Integral $\int_{0}^{\infty}e^{-u}e^{-u^{\alpha}x}\mathrm{d}u$

Question

I want to know the value of this integral:

$$\int_{0}^{\infty}e^{-u}e^{-u^{\alpha}x}\mathrm{d}u$$

where $\alpha>0$, $x>0$.

Thank you.

Answer 1

There doesn't seem to be any general form. However, for $\alpha=0$ we have $I(0)=e^{-x}$, for

$\alpha=1$ we have $I(1)=\dfrac1{1+x}$ , for $\alpha=2$ we have $I(2)=\sqrt\pi\cdot e^{^\tfrac1{4x}}\cdot\dfrac1{2\sqrt x}\cdot\text{erfc}\bigg(\dfrac1{2\sqrt x}\bigg)$,

and for $\alpha\!=\!\dfrac12$ we have $I\bigg(\dfrac12\bigg)=1-\sqrt\pi\cdot~e^{^\tfrac{x^2}4}\cdot\dfrac x2\cdot\text{erfc}\dfrac x2\quad$ Deriving the first two results

should be trivial. For the latter two, see error function and Gaussian integral. The cases

$\alpha=3$ and $\alpha=\dfrac13$ involve Airy functions, Anger functions, Bessel functions, and Weber

functions. The rest, hypergeometric series. Negative values of $\alpha$ involve Meijer G-functions.

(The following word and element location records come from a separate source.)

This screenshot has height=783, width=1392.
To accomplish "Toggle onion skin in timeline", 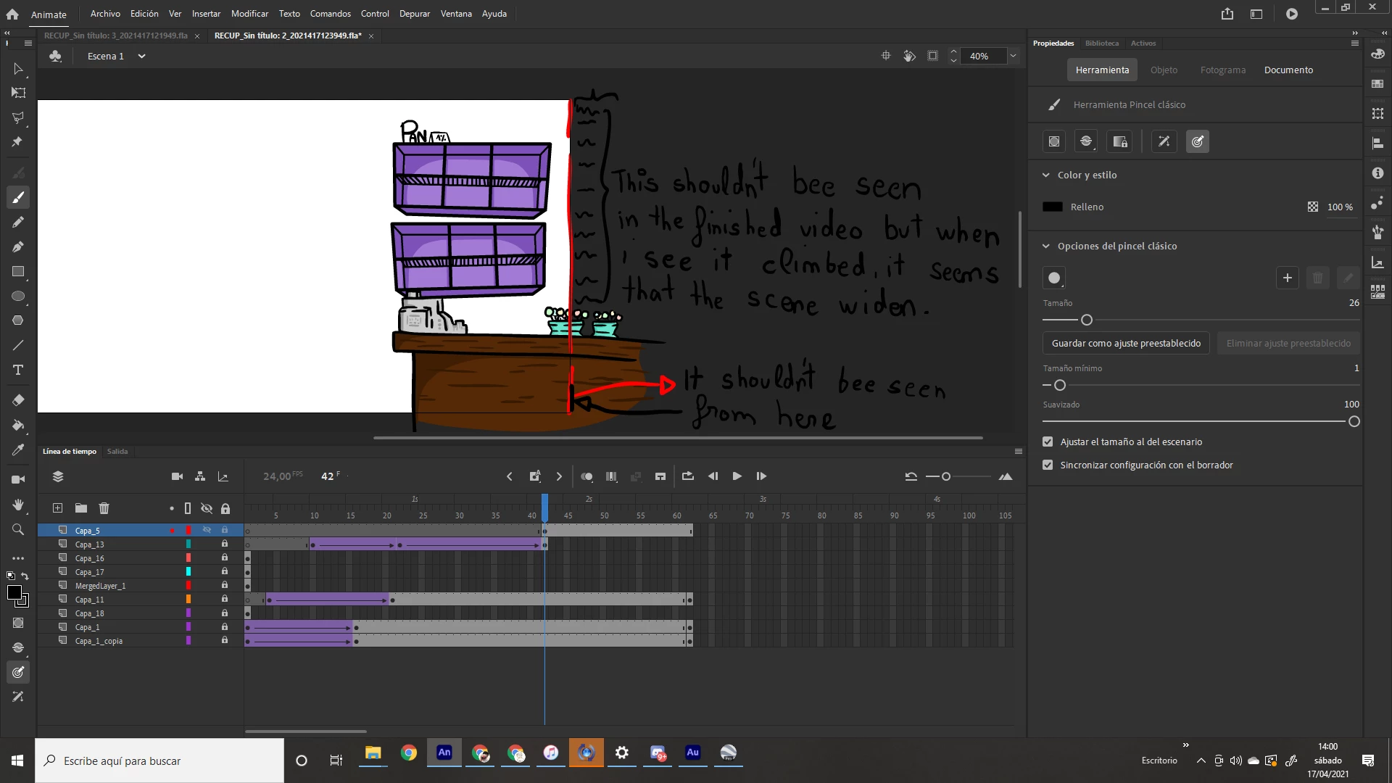I will [x=587, y=476].
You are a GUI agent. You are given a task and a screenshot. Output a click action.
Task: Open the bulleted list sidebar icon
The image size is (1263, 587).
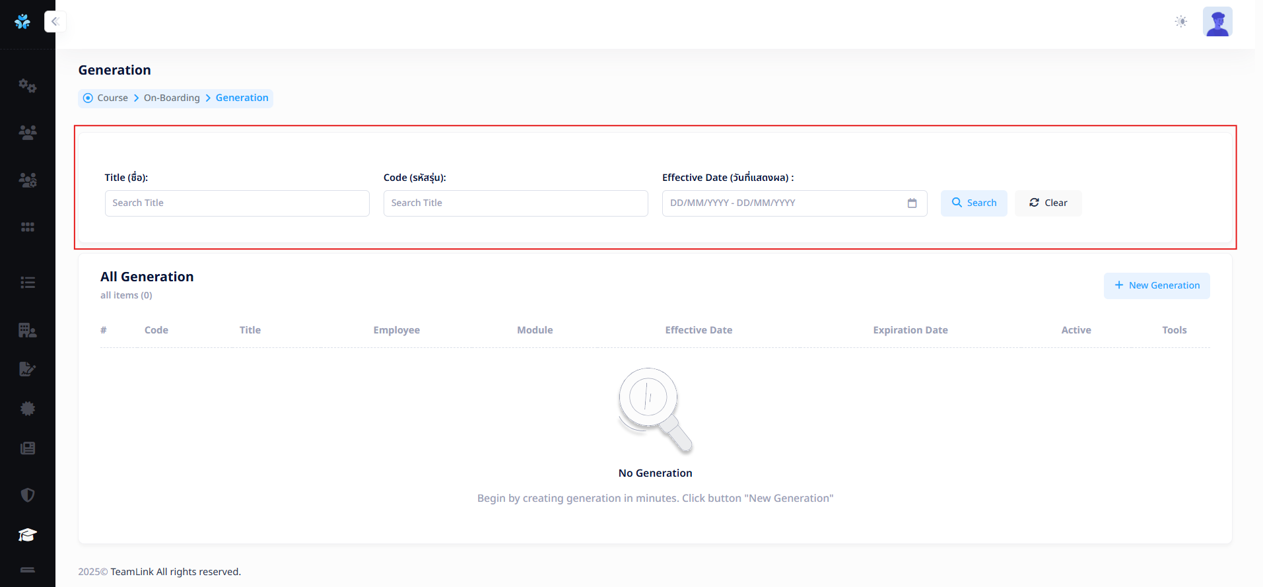(27, 283)
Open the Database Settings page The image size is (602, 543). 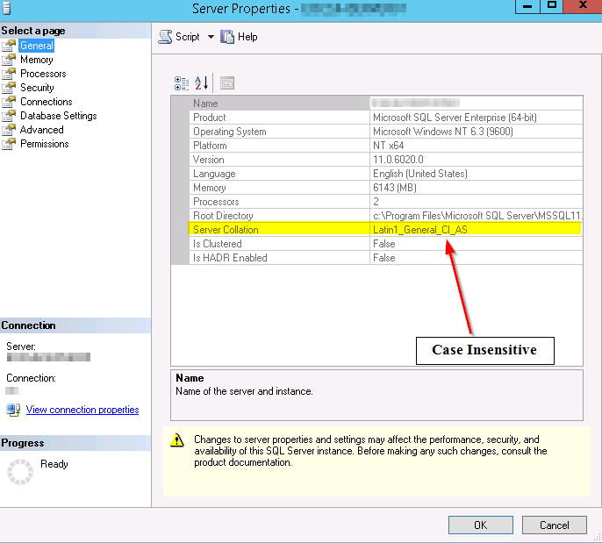click(x=58, y=116)
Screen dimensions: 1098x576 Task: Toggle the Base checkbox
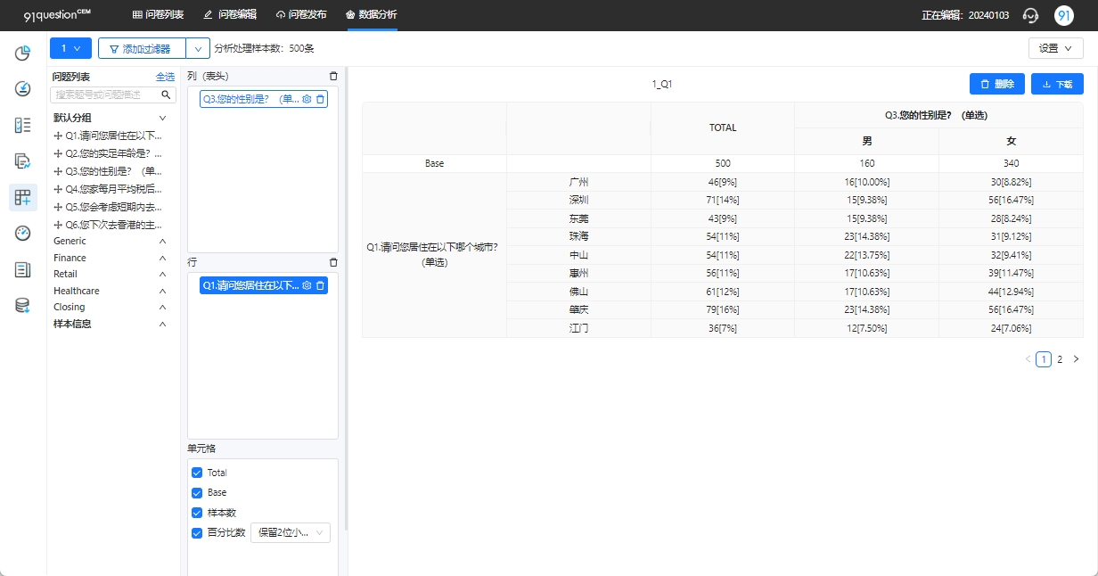tap(197, 492)

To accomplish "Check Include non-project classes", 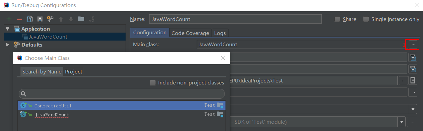I will 153,83.
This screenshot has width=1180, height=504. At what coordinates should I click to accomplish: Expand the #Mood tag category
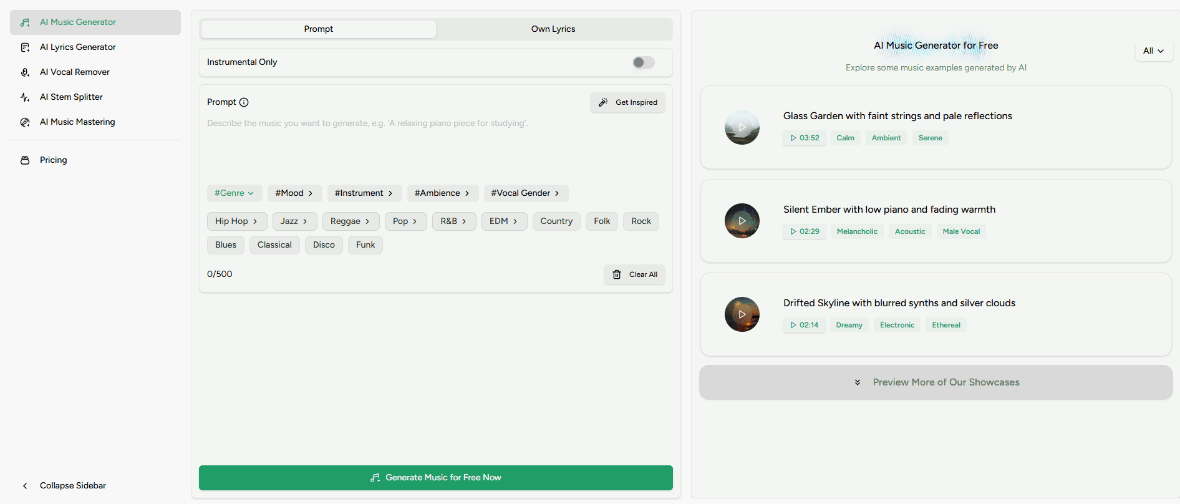tap(294, 193)
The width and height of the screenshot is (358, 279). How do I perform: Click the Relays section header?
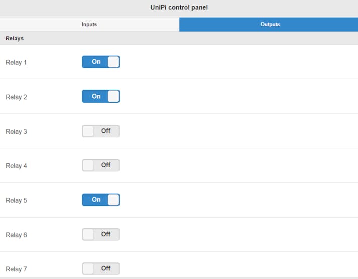pyautogui.click(x=15, y=38)
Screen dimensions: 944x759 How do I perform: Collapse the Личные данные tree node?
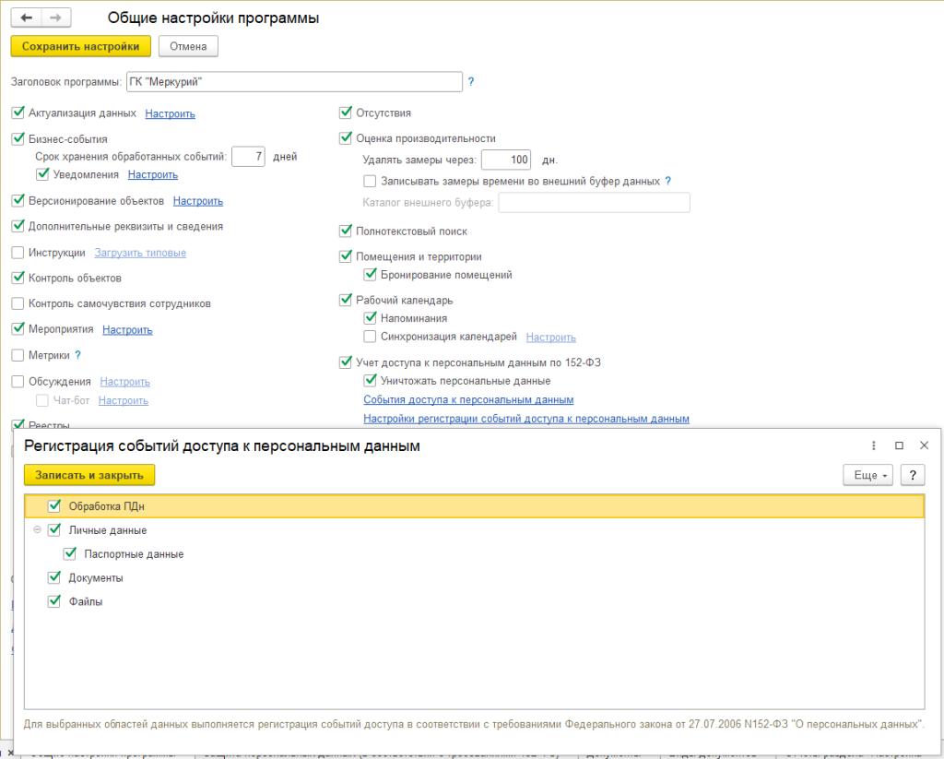(37, 530)
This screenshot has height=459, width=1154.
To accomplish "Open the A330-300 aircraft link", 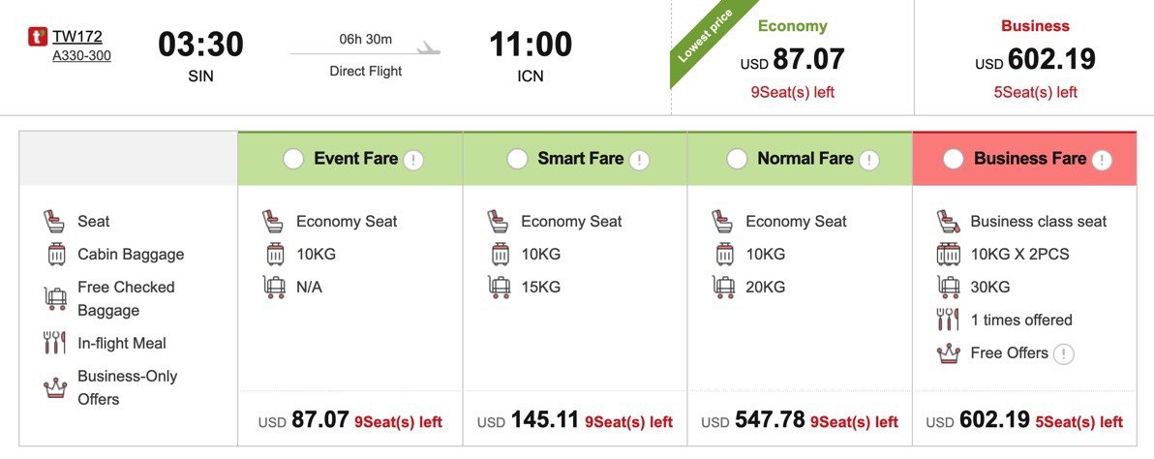I will [x=81, y=56].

As I said, I see no discernible pattern.

Answer 2

Case $1$: $\alpha\leq1$

Then $\int_0^\infty e^{-u}e^{-u^\alpha x}~du$

$=\int_0^\infty\sum\limits_{n=0}^\infty\dfrac{(-1)^nx^nu^{\alpha n}e^{-u}}{n!}du$

$=\sum\limits_{n=0}^\infty\dfrac{(-1)^nx^n\Gamma(\alpha n+1)}{n!}$ (can be obtained from http://en.wikipedia.org/wiki/List_of_integrals_of_exponential_functions#definite_integrals)

Case $2$: $\alpha\geq1$

Then $\int_0^\infty e^{-u}e^{-u^\alpha x}~du$

$=\int_0^\infty e^{-u^\frac{1}{\alpha}}e^{-xu}~d\left(u^\frac{1}{\alpha}\right)$

$=\dfrac{1}{\alpha}\int_0^\infty u^{\frac{1}{\alpha}-1}e^{-u^\frac{1}{\alpha}}e^{-xu}~du$

$=\int_0^\infty\sum\limits_{n=0}^\infty\dfrac{(-1)^nu^{\frac{n+1}{\alpha}-1}e^{-xu}}{\alpha n!}du$

$=\sum\limits_{n=0}^\infty\dfrac{(-1)^n\Gamma\left(\dfrac{n+1}{\alpha}\right)}{\alpha x^\frac{n+1}{\alpha}n!}$ (can be obtained from http://en.wikipedia.org/wiki/List_of_integrals_of_exponential_functions#definite_integrals)